Lösung 1.3:5

Aus Online Mathematik Brückenkurs 2

Version vom 10:31, 16. Okt. 2008

The channel holds most water when its cross-sectional area is greatest.

By dividing up the channel's cross-section into a rectangle and two triangles we can, with the help of a little trigonometry, determine the lengths of the rectangle's and triangles' sides, and thence the cross-sectional area.

The area of the cross-section is

\displaystyle \begin{align} & A\left( \alpha \right)=10\centerdot 10\cos \alpha +2\centerdot \frac{1}{2}\centerdot 10\cos \alpha \centerdot 10\sin \alpha \\ & =100\cos \alpha \left( 1+\sin \alpha \right) \\ \end{align}

If we limit the angle to lie between \displaystyle 0 and \displaystyle {\pi }/{2}\;, the problem can be formulated as :

Maximise the function \displaystyle A\left( \alpha \right)=100\cos \alpha \left( 1+\sin \alpha \right) when \displaystyle 0\le \alpha \le {\pi }/{2}\; . The area function is a differentiable function and the area is least when \displaystyle \alpha =0 or \displaystyle \alpha ={\pi }/{2}\;, so the area must assume its maximum at a critical point of the area function.

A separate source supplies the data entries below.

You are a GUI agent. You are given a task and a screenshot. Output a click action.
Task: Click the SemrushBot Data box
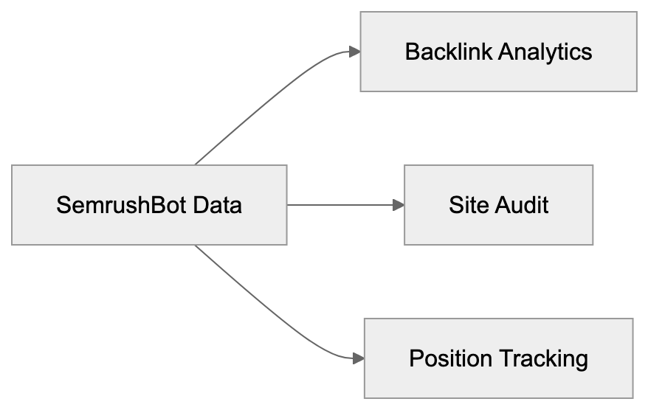pyautogui.click(x=149, y=204)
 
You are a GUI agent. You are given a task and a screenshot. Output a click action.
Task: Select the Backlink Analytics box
pyautogui.click(x=498, y=52)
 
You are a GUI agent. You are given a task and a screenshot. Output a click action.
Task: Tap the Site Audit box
pyautogui.click(x=498, y=204)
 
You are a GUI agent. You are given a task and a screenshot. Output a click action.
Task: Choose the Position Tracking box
pyautogui.click(x=498, y=358)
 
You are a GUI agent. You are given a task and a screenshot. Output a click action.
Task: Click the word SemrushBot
pyautogui.click(x=122, y=204)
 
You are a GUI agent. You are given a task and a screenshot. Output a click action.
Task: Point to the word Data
pyautogui.click(x=217, y=204)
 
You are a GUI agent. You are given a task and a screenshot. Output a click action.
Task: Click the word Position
pyautogui.click(x=450, y=359)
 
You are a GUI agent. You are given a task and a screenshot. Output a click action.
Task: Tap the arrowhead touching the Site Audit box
pyautogui.click(x=399, y=204)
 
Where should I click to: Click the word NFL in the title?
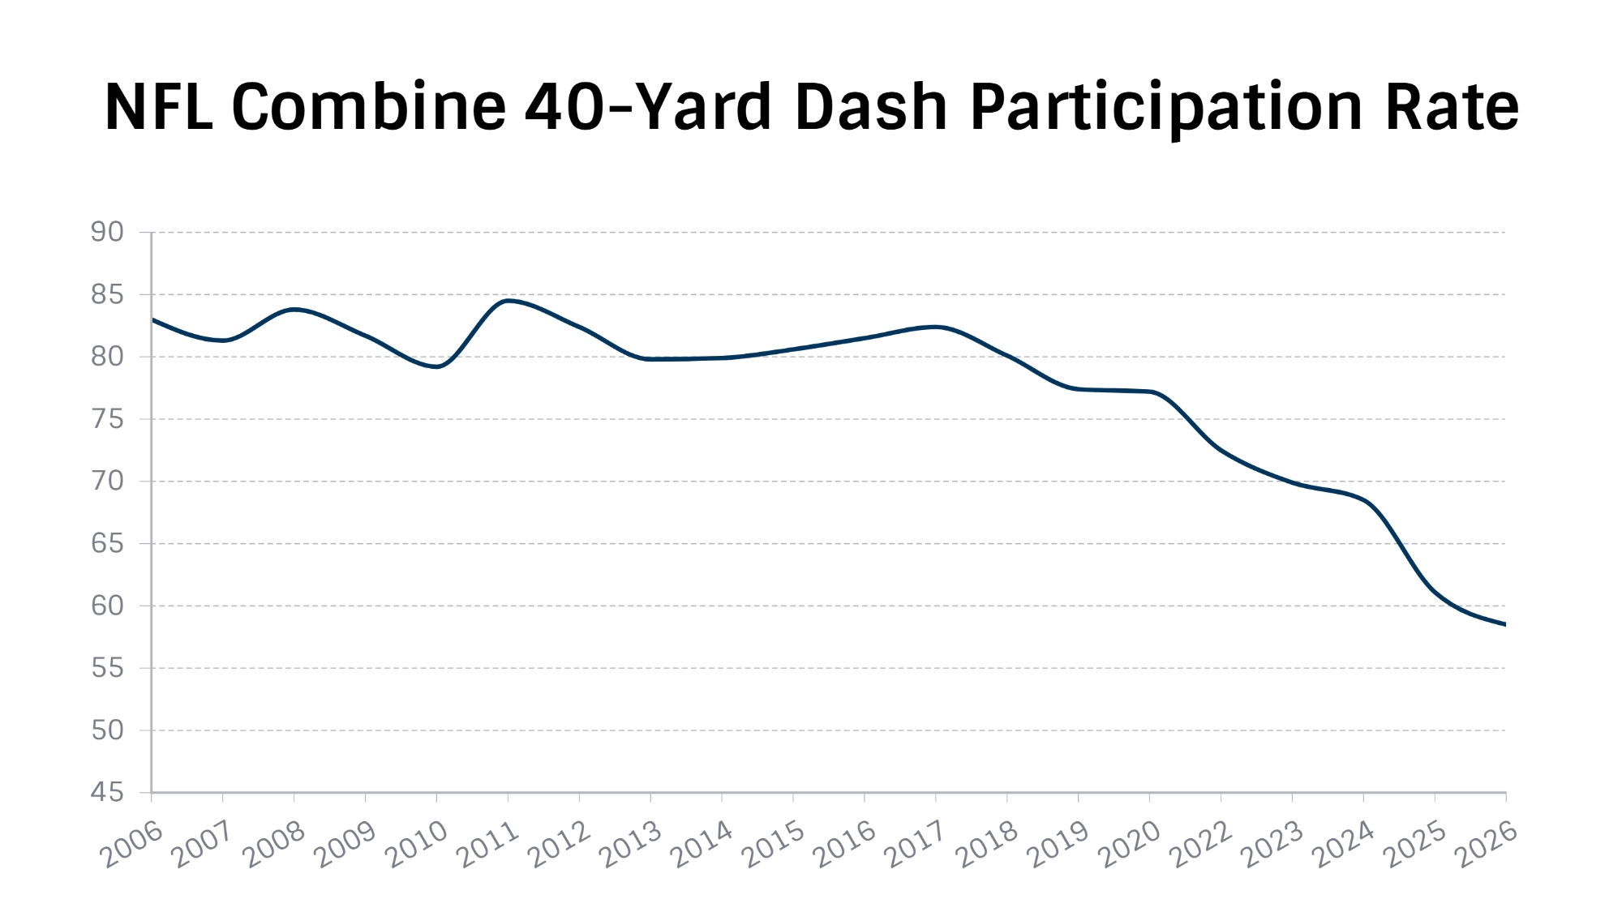[x=159, y=107]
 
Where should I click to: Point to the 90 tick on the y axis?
[x=107, y=233]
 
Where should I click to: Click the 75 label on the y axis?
[x=107, y=419]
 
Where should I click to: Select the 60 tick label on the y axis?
[x=107, y=606]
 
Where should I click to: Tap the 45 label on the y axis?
[x=107, y=792]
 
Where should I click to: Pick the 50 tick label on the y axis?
[x=107, y=730]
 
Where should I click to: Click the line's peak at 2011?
[x=508, y=301]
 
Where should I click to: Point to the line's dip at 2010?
[x=437, y=366]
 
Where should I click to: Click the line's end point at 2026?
[x=1505, y=624]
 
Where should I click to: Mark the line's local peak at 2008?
[x=294, y=309]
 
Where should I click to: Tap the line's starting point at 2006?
[x=152, y=319]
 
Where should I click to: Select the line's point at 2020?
[x=1150, y=392]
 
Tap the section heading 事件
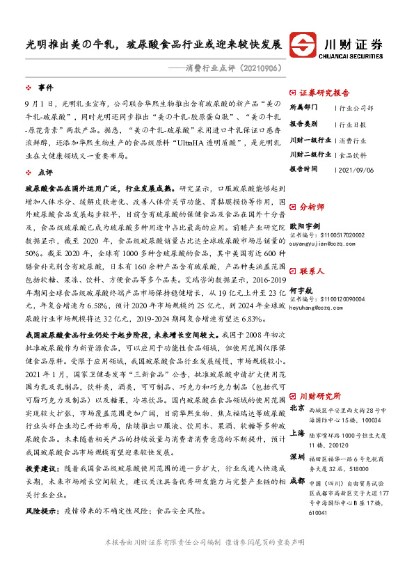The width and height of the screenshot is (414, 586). coord(45,88)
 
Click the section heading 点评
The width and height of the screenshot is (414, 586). coord(45,171)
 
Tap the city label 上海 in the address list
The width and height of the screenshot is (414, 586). coord(297,431)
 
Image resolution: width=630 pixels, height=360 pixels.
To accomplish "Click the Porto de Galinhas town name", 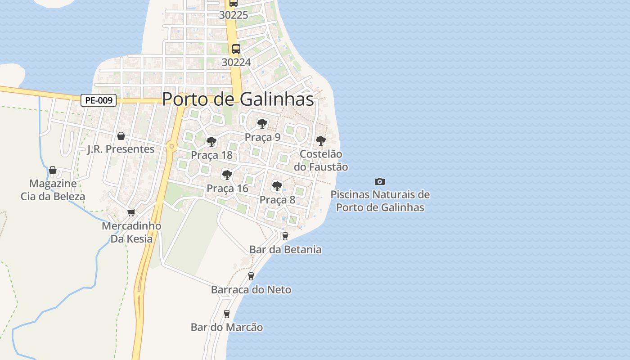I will [238, 99].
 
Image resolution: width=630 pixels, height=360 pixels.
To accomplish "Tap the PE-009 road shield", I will [99, 100].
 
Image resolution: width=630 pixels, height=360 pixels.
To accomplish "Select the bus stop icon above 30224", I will [236, 49].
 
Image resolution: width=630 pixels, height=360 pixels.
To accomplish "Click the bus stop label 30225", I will [234, 15].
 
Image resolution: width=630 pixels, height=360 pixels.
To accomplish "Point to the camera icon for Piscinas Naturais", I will [380, 181].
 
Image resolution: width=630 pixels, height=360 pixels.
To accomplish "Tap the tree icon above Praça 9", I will [262, 124].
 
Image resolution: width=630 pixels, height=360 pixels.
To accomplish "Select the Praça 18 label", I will [212, 155].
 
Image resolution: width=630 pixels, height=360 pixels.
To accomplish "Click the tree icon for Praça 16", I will [227, 175].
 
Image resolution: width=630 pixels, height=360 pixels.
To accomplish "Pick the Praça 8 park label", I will [277, 200].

We differentiate the area function:

\displaystyle \begin{align} & {A}'\left( \alpha \right)=100\centerdot \left( -\sin \alpha \right)\centerdot \left( 1+\sin \alpha \right)+100\centerdot \cos \alpha \centerdot \cos \alpha \\ & =-100\sin \alpha -100\sin ^{2}\alpha +100\cos ^{2}\alpha \\ \end{align}

At a critical point \displaystyle {A}'\left( \alpha \right)=0 and this gives us the equation

\displaystyle \sin \alpha +\sin ^{2}\alpha -\cos ^{2}\alpha =0

after eliminating the factor \displaystyle -100. We replace \displaystyle \cos ^{2}\alpha with \displaystyle 1-\sin ^{2}\alpha (according to the Pythagorean identity) to obtain an equation solely in \displaystyle \sin \alpha ,

\displaystyle \begin{align} & \sin \alpha +\sin ^{2}\alpha -\left( 1-\sin ^{2}\alpha \right)=0 \\ & 2\sin ^{2}\alpha +\sin \alpha -1=0 \\ \end{align}

This is a second-degree equation in sin alpha and completing the square gives that

\displaystyle \begin{align} & 2\left( \sin \alpha +\frac{1}{4} \right)^{2}-2\left( \frac{1}{4} \right)^{2}-1=0 \\ & \left( \sin \alpha +\frac{1}{4} \right)^{2}=\frac{9}{16} \\ \end{align},

and we obtain \displaystyle \sin \alpha =-\frac{1}{4}\pm \frac{3}{4} i.e. \displaystyle \sin \alpha =-1 or \displaystyle \sin \alpha =\frac{1}{2}

The case \displaystyle \sin \alpha =-1 is not satisfied for \displaystyle 0\le \alpha \le {\pi }/{2}\; and \displaystyle \sin \alpha =\frac{1}{2} gives \displaystyle \alpha ={\pi }/{6}\;. Thus \displaystyle \alpha ={\pi }/{6}\;

is a critical point.

If we summarize, we know therefore that the cross-sectional area has local minimum points at \displaystyle \alpha =0 and \displaystyle \alpha ={\pi }/{2}\; and that we have a critical point at . \displaystyle \alpha ={\pi }/{6}\; This critical point must be a maximum, which we can also show using the second derivative,

\displaystyle \begin{align} & {A}''\left( \alpha \right)=-100\cos \alpha -100\centerdot 2\sin \alpha \centerdot \cos \alpha +100\centerdot 2\cos \alpha \centerdot \left( -\sin \alpha \right) \\ & =-100\cos \alpha \left( 1+4\sin \alpha \right) \\ \end{align}

which is negative at \displaystyle \alpha ={\pi }/{6}\;,

\displaystyle \begin{align} & {A}''\left( \frac{\pi }{6} \right)=-100\cos \frac{\pi }{6}\centerdot \left( 1+4\sin \frac{\pi }{6} \right) \\ & =-100\centerdot \frac{\sqrt{3}}{2}\centerdot \left( 1+4\centerdot \frac{1}{2} \right)<0 \\ \end{align}

There are no local maximum points other than \displaystyle \alpha ={\pi }/{6}\;, which must therefore also be a global maximum.